Repeat the lines below without any change, starting with the line that contains "Collapse the Requisition Item panel" and ending with the line that contains "width=639. [x=446, y=415]", both included.

[Source records]
§ §
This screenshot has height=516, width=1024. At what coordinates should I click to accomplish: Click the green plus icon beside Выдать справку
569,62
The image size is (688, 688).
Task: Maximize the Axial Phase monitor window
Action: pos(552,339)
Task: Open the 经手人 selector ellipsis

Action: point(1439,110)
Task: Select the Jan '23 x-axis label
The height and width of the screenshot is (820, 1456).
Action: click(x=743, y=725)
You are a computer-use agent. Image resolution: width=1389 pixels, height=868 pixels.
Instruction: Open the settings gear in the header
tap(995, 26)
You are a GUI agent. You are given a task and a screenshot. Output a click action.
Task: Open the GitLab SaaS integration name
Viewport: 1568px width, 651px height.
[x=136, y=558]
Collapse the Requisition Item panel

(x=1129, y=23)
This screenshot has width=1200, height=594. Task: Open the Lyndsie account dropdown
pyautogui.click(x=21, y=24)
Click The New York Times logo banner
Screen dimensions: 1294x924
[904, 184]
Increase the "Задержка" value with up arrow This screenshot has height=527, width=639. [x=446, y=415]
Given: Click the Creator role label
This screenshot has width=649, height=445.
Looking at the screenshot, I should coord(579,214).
§ §
• [Exercise result]:
Collapse the Requisition Item panel

(x=1129, y=23)
This screenshot has width=1200, height=594. Task: Open the Lyndsie account dropdown
pyautogui.click(x=21, y=24)
Click The New York Times logo banner
Screen dimensions: 1294x924
[904, 184]
Increase the "Задержка" value with up arrow This screenshot has height=527, width=639. [x=446, y=415]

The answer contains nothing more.